2: "sta" + "ck" + "ove" + "rf" + "low"

My implementation of the program only terminates in the required time if word is relatively small (<15 characters). However, as I mentioned before, the running time limit for the program is 6 seconds and it should be able to handle very large word strings (>1000 characters). Here is an example of a large input.

Here is my code:

1) the actual method:

input: a String word and a String[] book

output: the number of ways word can be written only using strings in book

public static int optimal(String word, String[] book){
    int count = 0;

    List<List<String>> allCombinations = allSubstrings(word);

    List<String> empty = new ArrayList<>();

    List<String> wordList = Arrays.asList(book);

    for (int i = 0; i < allCombinations.size(); i++) {

        allCombinations.get(i).retainAll(wordList);

        if (!sumUp(allCombinations.get(i), word)) {
            allCombinations.remove(i);
            allCombinations.add(i, empty);
        }
        else count++;
    }

    return count;
}

2) allSubstrings():

input: a String input

output: A list of lists, each containing a combination of substrings that add up to input

static List<List<String>> allSubstrings(String input) {

    if (input.length() == 1) return Collections.singletonList(Collections.singletonList(input));

    List<List<String>> result = new ArrayList<>();

    for (List<String> temp : allSubstrings(input.substring(1))) {

        List<String> firstList = new ArrayList<>(temp);
        firstList.set(0, input.charAt(0) + firstList.get(0));
        if (input.startsWith(firstList.get(0), 0)) result.add(firstList);

        List<String> l = new ArrayList<>(temp);
        l.add(0, input.substring(0, 1));
        if (input.startsWith(l.get(0), 0)) result.add(l);
    }

    return result;
}

3.) sumup():

input: A String list input and a String expected

output: true if the elements in input add up to expected

public static boolean sumUp (List<String> input, String expected) {

    String x = "";

    for (int i = 0; i < input.size(); i++) {
        x = x + input.get(i);
    }
    if (expected.equals(x)) return true;
    return false;
}

Answer 1

I've figured out what I was doing wrong in my previous answer: I wasn't using memoization, so I was redoing an awful lot of unnecessary work.

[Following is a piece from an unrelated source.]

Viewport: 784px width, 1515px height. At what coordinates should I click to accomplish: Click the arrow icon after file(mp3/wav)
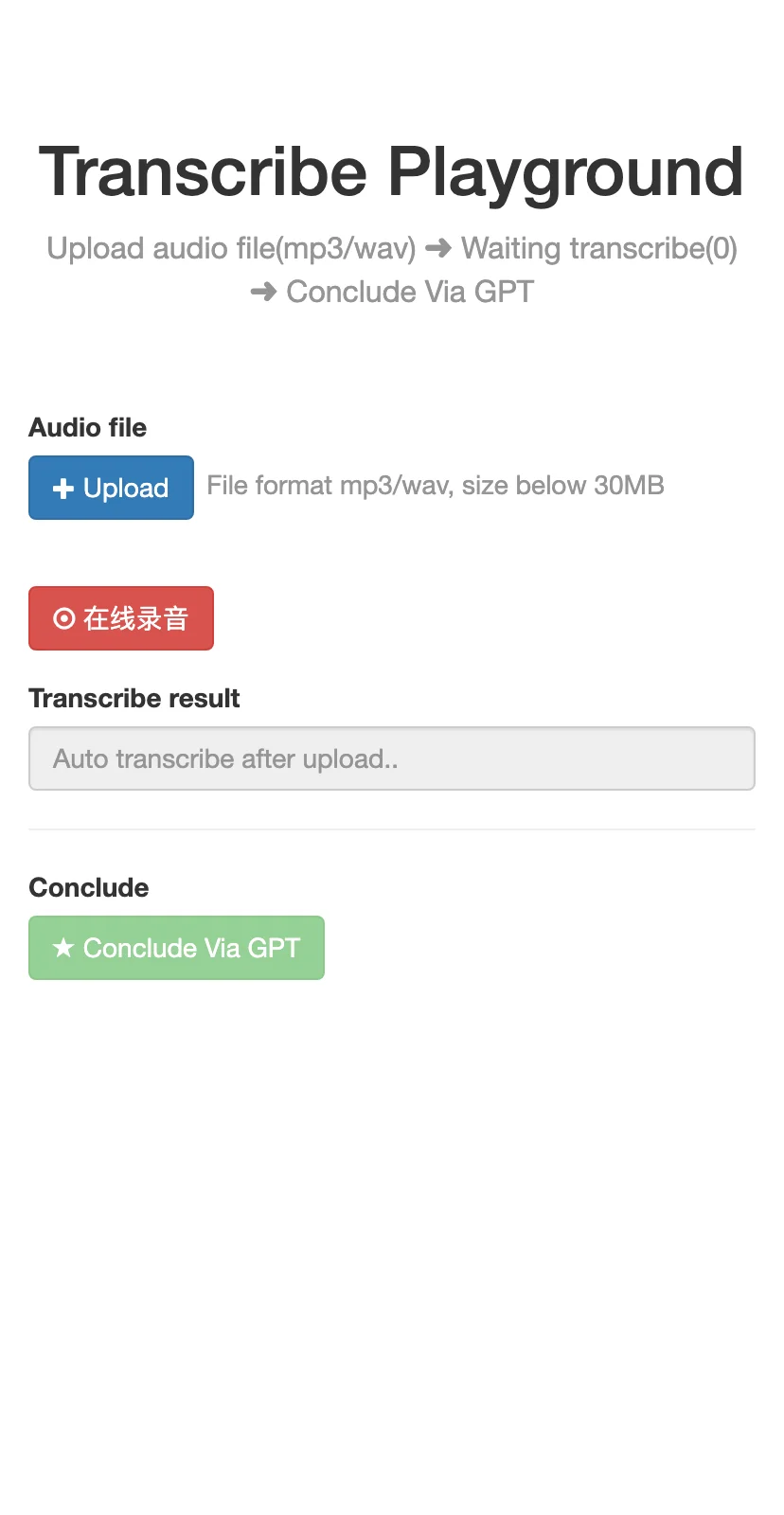[438, 248]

Consider a book array {"a", "aa", "aaa"}, and a target word "aaa". There are four ways to construct this target:

"a" + "a" + "a"
"aa" + "a"
"a" + "aa"
"aaa"

My previous attempt would have walk through all four, separately. But instead, one can observe that:

• There is 1 way to construct "a"
• You can construct "aa" in 2 ways, either "a" + "a" or using "aa" directly.
• You can construct "aaa" either by using "aaa" directly (1 way); or "aa" + "a" (2 ways, since there are 2 ways to construct "aa"); or "a" + "aa" (1 way).

Note that the third step here only adds a single additional string to a previously-constructed string, for which we know the number of ways it can be constructed.

This suggests that if we count the number of ways in which a prefix of word can be constructed, we can use that to trivially calculate the number of ways a longer prefix by adding just one more string from book.

I defined a simple trie class, so you can quickly look up prefixes of the book words that match at any given position in word:

class TrieNode {
  boolean word;
  Map<Character, TrieNode> children = new HashMap<>();

  void add(String s, int i) {
    if (i == s.length()) {
      word = true;
    } else {
      children.computeIfAbsent(s.charAt(i), k -> new TrieNode()).add(s, i + 1);
    }
  }
}

For each letter in s, this creates an instance of TrieNode, and stores the TrieNode for the subsequent characters etc.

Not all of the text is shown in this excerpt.